SQL group by, having counterpart in FaunaDB

Hi,

I’m evaluating and trying to understand idiomatic usages of FaunaDB. Maybe I’m not yet thinking in the “Fauna way” but I couldn’t figure out how I would structure very classical aggregation queries in SQL world on FaunaDB.

The example in documentation is straightforward and takes advantage of sorting of indexes. But when it comes to sum or count I can’t make it work.

As an example, the following would give the number of customers per country:

SELECT COUNT(CustomerID), Country
FROM Customers
GROUP BY Country
HAVING COUNT(CustomerID) > 5;

What’s the FQL equivalent of this query?

FaunaDB is not declarative so you’ll have to write a little bit more. There are reasons for that, the query you write is the exact query plan which is quite useful in pay-as-you-go to avoid surprises on the bill :). The verbosity makes it daunting at first but you know how to code, you’ll see that very very complex queries (especially those with conditional logic) are easier in FQL.

That means you will essentially think in the same way as if you would write it in regular code.
And in regular code, you would get all countries and then map over them and get the count per country. Then filter out all of the counts that are bigger than 5. You already know how to code and just have to apply the same principles.

We can start of simple. In my case I did (as I would do that) model the countries in a different collection. That way you don’t have to reduce the collection to unique countries anymore (group by is going to be more efficient) and it’s just clean design as well.

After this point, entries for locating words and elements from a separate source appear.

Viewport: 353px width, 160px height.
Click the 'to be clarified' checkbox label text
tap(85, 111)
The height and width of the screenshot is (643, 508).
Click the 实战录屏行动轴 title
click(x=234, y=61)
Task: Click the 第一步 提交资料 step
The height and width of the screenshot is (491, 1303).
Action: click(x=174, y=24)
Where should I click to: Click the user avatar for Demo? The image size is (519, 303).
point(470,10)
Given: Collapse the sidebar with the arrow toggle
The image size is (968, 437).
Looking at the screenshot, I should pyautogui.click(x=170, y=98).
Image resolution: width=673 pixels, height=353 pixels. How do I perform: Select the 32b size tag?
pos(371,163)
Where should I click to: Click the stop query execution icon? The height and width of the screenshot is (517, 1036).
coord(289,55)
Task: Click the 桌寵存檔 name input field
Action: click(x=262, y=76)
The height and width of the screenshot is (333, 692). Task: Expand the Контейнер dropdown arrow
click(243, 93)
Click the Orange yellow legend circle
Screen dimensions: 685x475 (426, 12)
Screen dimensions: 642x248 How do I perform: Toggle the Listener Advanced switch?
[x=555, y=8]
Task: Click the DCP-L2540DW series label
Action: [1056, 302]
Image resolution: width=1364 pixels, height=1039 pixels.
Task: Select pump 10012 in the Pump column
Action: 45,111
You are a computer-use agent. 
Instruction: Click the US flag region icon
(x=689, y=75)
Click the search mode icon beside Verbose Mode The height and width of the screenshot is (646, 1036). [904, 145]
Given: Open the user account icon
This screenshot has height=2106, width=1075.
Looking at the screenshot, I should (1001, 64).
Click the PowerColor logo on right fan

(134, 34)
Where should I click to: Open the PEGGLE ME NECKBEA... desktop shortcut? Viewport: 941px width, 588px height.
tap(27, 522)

In other words:


If you prefer to keep all in one collection, no problem, Do a match on the customers and call Distinct() on those and then you have your starting point to start mapping over as below.

Step 1:

We’ll use an index to get Customers by country.

{
  name: "customers_by_country",
  unique: false,
  serialized: true,
  source: "Customers",
  terms: [
    {
      field: ["data", "country"]
    }
  ]
}
Map(
  Paginate(Documents(Collection("Countries"))),
  Lambda(
    ["country"],
    Let(
      {
        customerRefs: Match(Index("customers_by_country"), Var("country"))
      },
      {
        customers: Var("customerRefs"),
        country: Var("country")
      }
    )
  )
)

This will result in:

{
  data: [
    {
      customers: {
        "@set": {
          match: Index("customers_by_country"),
          terms: Ref(Collection("Countries"), "272588574829838853")
        }
      },
      country: Ref(Collection("Countries"), "272588574829838853")
    },
    {
      customers: {
        "@set": {
          match: Index("customers_by_country"),
          terms: Ref(Collection("Countries"), "272588585684697607")
        }
      },
      country: Ref(Collection("Countries"), "272588585684697607")
    }
  ]
}

Sets since we did not Paginate on them yet. The country is a reference since we ddidn’t Get it yet, let’s go further! :slight_smile:

Step 2

Next up is counting, according to our docs Count() accepts a set, great we can directly apply the Count instead of paginating first! As you will see, Let() is your friend in structuring a query (we didn’t need to do that in step 1 but it makes things so much simpler once you start increasing the query complexity).

Map(
  Paginate(Documents(Collection("Countries"))),
  Lambda(
    ["country"],
    Let(
      {
        customerRefs: Match(Index("customers_by_country"), Var("country")),
        customerCount: Count(Var("customerRefs"))
      },
      {
        count: Var("customerCount"),
        country: Var("country")
      }
    )
  )
)

Result looks already closer to what we want:

{
  data: [
    {
      count: 2,
      country: Ref(Collection("Countries"), "272588574829838853")
    },
    {
      count: 1,
      country: Ref(Collection("Countries"), "272588585684697607")
    }
  ]
}

Step 3

And then we can continue and use Filter() which also takes a set (among others)… however, we’ll apply it on the result of the map that executes the count so we’re essentially already working on pages since Map only works on pages. The enforcement of pagination is different from what you are used to in SQL. FaunaDB considers that a good idea in a massive scalable pay-as-you-go database to protect the user from full tablescans in this way. If you need more data you can increase pagesize or request the next page.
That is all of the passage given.